____ GIVEN DATA

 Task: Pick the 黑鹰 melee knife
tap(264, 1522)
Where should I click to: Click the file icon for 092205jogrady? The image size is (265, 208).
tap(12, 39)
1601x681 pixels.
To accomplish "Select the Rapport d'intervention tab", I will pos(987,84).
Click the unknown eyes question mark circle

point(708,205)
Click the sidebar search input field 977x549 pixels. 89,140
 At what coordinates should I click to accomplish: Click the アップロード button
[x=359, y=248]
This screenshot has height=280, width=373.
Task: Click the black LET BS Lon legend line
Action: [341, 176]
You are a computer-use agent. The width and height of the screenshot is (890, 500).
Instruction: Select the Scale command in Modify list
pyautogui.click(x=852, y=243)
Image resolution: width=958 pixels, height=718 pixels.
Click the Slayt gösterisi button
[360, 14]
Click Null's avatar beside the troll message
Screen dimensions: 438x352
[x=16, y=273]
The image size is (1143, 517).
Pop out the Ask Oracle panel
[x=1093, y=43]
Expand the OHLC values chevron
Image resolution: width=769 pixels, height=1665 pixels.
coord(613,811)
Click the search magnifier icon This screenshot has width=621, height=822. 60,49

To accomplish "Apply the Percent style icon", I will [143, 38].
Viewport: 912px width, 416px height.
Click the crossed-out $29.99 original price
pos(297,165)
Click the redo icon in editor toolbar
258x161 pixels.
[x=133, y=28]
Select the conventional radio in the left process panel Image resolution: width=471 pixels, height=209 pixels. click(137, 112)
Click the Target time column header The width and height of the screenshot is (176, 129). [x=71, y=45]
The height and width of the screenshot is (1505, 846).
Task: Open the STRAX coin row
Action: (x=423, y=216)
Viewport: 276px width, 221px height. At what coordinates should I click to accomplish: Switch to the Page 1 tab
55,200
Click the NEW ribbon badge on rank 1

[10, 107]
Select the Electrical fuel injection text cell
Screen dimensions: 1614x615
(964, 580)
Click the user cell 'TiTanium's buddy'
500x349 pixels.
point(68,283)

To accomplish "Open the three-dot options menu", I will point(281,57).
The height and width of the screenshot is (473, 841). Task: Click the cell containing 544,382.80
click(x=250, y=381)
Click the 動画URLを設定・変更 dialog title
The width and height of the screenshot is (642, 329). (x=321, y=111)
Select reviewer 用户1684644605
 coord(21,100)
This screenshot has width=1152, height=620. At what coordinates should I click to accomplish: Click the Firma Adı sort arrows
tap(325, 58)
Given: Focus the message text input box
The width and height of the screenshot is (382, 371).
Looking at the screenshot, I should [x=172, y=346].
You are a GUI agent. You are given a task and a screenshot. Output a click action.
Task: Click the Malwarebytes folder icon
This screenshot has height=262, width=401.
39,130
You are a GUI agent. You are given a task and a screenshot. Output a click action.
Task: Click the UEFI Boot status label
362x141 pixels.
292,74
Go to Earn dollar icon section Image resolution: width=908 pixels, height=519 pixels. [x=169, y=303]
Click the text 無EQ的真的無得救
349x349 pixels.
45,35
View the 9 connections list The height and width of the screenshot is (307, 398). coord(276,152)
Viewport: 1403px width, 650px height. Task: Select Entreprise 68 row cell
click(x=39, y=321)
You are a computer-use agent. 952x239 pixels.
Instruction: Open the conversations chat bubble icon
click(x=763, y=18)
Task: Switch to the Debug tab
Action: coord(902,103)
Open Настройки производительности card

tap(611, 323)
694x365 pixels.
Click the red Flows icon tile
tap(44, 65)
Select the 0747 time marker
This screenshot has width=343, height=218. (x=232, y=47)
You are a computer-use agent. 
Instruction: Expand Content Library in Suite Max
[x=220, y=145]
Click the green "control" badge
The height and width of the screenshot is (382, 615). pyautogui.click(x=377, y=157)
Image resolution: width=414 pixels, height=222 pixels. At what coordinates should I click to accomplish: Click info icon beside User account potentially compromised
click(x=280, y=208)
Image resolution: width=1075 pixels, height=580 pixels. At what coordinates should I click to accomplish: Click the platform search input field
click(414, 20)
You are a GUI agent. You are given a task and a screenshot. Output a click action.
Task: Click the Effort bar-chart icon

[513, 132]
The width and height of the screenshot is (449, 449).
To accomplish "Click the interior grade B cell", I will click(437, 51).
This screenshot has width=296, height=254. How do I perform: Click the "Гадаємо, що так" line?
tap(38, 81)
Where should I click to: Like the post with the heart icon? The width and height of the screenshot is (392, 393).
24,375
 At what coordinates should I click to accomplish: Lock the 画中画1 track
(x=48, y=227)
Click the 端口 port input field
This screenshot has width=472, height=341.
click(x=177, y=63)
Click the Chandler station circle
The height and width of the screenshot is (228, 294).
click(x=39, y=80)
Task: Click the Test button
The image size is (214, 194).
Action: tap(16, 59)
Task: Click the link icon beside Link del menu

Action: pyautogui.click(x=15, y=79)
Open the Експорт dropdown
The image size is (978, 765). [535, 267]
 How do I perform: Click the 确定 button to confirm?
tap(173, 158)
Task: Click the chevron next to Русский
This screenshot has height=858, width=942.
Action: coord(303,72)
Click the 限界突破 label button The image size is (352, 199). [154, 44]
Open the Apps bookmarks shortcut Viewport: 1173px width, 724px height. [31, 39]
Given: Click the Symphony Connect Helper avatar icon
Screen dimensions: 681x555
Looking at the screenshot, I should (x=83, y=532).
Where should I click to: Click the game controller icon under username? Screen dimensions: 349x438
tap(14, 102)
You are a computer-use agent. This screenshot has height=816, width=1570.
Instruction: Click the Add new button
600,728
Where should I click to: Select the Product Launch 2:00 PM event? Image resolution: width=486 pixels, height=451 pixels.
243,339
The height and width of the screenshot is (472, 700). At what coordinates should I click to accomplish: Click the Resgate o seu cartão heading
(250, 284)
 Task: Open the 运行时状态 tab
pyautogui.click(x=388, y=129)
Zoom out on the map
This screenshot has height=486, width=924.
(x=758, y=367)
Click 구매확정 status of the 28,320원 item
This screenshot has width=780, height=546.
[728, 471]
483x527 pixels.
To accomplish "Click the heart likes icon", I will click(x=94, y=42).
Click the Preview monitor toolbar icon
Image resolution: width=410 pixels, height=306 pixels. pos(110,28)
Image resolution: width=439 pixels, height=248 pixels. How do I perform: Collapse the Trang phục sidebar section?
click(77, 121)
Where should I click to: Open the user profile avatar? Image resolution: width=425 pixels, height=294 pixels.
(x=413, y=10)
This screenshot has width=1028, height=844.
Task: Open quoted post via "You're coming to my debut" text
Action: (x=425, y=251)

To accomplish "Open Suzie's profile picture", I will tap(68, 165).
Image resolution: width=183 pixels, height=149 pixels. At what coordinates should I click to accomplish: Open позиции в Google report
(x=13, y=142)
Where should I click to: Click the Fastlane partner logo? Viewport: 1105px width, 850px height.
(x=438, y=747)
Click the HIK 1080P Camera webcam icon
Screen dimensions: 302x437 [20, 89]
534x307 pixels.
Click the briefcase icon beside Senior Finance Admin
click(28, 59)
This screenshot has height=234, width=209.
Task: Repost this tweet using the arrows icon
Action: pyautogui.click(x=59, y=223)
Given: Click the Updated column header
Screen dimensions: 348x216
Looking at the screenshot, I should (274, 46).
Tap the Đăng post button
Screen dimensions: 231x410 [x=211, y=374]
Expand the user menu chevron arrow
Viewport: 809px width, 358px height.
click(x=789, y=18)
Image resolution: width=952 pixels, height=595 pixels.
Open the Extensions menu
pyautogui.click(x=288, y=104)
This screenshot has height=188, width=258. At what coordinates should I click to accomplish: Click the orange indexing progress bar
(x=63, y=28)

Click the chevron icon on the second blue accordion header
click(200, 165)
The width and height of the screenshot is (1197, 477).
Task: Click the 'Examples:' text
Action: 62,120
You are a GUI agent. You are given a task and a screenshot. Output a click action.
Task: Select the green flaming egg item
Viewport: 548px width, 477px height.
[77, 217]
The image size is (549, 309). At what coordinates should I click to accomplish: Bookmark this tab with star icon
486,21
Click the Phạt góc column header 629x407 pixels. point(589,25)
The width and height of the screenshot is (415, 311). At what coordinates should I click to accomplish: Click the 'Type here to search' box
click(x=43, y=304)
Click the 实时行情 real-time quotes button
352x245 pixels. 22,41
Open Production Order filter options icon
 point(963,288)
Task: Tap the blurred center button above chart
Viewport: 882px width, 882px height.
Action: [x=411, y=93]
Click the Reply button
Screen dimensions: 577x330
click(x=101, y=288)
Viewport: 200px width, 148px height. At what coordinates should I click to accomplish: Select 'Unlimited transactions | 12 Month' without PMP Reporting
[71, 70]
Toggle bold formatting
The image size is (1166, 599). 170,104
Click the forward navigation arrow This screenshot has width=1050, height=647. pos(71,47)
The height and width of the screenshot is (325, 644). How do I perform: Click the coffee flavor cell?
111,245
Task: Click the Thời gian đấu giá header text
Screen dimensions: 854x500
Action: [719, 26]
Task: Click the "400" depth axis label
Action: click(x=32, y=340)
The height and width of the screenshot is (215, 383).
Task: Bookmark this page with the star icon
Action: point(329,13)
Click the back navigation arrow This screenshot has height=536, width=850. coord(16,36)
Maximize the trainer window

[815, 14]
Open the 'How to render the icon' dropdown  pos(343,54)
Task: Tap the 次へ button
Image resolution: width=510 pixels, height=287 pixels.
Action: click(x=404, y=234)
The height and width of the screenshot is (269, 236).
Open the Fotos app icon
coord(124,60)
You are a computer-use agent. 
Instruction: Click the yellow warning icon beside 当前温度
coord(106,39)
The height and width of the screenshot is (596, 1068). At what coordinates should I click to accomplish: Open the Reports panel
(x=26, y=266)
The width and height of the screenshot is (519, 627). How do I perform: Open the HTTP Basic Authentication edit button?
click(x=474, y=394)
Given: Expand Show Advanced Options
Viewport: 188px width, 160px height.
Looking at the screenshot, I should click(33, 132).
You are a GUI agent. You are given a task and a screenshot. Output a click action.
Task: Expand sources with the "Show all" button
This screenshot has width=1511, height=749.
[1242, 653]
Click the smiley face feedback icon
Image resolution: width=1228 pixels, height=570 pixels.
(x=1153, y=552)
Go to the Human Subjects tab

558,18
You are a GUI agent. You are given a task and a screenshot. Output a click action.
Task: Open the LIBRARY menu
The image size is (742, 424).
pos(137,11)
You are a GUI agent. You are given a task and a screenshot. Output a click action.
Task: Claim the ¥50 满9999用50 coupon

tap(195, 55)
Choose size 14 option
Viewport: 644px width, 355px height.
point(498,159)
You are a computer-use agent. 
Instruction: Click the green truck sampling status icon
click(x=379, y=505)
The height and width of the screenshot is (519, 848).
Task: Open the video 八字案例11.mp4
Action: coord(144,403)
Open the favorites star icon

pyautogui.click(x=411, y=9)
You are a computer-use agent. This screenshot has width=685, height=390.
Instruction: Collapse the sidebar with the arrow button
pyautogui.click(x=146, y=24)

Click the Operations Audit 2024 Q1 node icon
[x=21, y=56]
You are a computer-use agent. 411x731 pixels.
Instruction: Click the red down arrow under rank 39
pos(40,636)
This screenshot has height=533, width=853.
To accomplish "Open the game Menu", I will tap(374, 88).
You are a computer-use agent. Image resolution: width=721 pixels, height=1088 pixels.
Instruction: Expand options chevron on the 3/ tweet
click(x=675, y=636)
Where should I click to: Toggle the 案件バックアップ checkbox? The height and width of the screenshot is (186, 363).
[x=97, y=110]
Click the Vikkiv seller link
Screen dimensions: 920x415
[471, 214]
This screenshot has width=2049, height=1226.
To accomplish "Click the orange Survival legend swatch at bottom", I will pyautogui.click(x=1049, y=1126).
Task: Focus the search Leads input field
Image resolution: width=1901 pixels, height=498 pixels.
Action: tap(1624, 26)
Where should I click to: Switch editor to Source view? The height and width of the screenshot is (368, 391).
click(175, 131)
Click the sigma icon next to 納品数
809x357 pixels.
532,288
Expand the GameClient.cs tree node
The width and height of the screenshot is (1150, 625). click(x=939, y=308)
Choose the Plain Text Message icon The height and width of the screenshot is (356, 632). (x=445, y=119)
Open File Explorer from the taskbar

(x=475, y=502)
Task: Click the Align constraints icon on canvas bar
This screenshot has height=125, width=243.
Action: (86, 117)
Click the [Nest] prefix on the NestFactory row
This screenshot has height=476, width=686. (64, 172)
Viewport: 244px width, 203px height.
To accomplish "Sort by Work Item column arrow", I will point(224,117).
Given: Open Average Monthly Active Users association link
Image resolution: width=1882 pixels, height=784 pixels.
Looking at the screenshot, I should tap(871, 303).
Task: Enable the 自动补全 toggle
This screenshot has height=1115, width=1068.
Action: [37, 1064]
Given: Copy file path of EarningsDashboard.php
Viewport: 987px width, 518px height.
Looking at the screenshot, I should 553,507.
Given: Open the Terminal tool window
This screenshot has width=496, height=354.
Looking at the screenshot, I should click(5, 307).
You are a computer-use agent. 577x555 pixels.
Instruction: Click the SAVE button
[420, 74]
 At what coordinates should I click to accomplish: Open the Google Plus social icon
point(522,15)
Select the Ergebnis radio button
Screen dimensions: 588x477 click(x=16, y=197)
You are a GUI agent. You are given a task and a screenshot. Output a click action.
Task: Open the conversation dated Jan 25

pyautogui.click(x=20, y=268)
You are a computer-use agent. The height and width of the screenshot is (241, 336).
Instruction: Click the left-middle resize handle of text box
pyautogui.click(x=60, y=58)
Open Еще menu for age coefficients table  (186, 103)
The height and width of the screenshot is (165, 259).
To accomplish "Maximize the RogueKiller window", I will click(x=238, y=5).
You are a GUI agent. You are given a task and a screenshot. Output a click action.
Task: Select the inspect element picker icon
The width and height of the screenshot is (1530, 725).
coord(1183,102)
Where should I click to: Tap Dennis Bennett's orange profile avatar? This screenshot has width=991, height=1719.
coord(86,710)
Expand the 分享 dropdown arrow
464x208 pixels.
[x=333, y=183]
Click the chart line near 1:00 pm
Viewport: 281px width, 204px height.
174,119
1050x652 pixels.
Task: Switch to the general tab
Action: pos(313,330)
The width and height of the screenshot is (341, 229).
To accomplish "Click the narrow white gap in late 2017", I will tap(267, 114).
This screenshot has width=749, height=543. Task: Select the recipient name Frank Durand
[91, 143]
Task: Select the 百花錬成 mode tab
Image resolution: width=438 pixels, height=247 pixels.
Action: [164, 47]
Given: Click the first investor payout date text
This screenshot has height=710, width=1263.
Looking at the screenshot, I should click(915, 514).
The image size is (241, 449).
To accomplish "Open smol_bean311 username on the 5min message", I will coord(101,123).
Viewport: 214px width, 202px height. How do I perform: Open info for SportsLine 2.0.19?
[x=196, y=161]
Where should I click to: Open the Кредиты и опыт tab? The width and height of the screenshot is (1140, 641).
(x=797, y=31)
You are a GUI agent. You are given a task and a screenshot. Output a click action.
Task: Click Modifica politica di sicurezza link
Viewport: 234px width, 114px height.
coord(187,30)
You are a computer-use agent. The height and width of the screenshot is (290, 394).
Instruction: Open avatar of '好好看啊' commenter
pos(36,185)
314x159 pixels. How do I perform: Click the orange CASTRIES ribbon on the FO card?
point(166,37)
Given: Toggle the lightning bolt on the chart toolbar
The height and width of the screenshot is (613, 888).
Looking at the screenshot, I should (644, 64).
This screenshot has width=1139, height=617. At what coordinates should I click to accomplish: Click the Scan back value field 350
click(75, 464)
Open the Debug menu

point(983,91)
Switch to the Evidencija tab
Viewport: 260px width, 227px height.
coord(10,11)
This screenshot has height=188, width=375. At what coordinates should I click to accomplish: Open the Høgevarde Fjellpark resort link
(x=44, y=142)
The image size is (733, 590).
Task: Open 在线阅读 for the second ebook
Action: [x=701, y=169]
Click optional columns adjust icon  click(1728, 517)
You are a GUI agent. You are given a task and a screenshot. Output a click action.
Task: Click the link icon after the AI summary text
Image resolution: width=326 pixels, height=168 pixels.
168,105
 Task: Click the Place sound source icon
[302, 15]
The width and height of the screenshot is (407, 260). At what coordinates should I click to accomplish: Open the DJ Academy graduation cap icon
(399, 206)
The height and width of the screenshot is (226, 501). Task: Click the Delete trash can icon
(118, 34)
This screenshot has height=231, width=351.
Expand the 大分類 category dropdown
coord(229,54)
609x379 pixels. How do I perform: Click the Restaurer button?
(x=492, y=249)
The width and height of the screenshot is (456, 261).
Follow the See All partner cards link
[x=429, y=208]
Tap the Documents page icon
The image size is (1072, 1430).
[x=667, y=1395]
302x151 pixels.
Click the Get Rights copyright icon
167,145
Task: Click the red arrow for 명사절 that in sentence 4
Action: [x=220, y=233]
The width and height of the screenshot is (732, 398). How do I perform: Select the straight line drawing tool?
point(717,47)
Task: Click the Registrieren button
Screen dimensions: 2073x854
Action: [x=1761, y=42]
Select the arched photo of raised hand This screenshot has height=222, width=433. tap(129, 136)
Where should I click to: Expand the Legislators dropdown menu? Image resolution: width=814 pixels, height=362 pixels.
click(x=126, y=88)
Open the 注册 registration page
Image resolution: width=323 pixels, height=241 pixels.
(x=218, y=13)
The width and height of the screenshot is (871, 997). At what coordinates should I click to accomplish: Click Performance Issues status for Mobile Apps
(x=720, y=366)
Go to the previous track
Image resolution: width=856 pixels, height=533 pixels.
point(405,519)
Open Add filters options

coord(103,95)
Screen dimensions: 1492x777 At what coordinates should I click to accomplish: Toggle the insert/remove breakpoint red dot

________

ACTIVITY: Restate, word for word and with nothing added, the lines from the beginning of the records above through the line that contains "The image size is (1143, 517).".

SOLUTION TO THIS TASK:
 Task: Pick the 黑鹰 melee knife
tap(264, 1522)
Where should I click to: Click the file icon for 092205jogrady? The image size is (265, 208).
tap(12, 39)
1601x681 pixels.
To accomplish "Select the Rapport d'intervention tab", I will pos(987,84).
Click the unknown eyes question mark circle

point(708,205)
Click the sidebar search input field 977x549 pixels. 89,140
 At what coordinates should I click to accomplish: Click the アップロード button
[x=359, y=248]
This screenshot has height=280, width=373.
Task: Click the black LET BS Lon legend line
Action: [341, 176]
You are a computer-use agent. The width and height of the screenshot is (890, 500).
Instruction: Select the Scale command in Modify list
pyautogui.click(x=852, y=243)
Image resolution: width=958 pixels, height=718 pixels.
Click the Slayt gösterisi button
[360, 14]
Click Null's avatar beside the troll message
Screen dimensions: 438x352
[x=16, y=273]
The image size is (1143, 517).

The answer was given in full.